Reproduce verbatim every line from the one containing "Expand the 禁用 metadata filter dropdown" through the final line, both included.
····················
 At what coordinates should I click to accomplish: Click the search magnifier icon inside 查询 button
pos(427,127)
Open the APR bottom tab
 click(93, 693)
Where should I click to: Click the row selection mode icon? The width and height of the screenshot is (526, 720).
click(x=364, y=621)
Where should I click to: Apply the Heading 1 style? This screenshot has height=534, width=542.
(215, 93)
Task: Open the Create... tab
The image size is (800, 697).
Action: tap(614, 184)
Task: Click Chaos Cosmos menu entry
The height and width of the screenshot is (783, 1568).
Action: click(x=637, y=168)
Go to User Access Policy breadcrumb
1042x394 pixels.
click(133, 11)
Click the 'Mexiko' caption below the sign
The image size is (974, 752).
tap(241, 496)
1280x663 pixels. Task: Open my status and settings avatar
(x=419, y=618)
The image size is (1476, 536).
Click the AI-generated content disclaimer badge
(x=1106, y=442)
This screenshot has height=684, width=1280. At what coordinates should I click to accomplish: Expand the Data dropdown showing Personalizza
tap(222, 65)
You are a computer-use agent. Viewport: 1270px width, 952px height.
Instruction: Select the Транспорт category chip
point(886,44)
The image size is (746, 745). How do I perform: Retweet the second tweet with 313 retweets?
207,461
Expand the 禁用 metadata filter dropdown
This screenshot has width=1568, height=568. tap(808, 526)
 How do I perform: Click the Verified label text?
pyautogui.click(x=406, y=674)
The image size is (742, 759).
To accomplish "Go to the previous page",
····················
● **PROBLEM SOLUTION**:
Expand the 禁用 metadata filter dropdown
This screenshot has width=1568, height=568. tap(808, 526)
 How do I perform: Click the Verified label text?
pyautogui.click(x=406, y=674)
The image size is (742, 759).
To accomplish "Go to the previous page",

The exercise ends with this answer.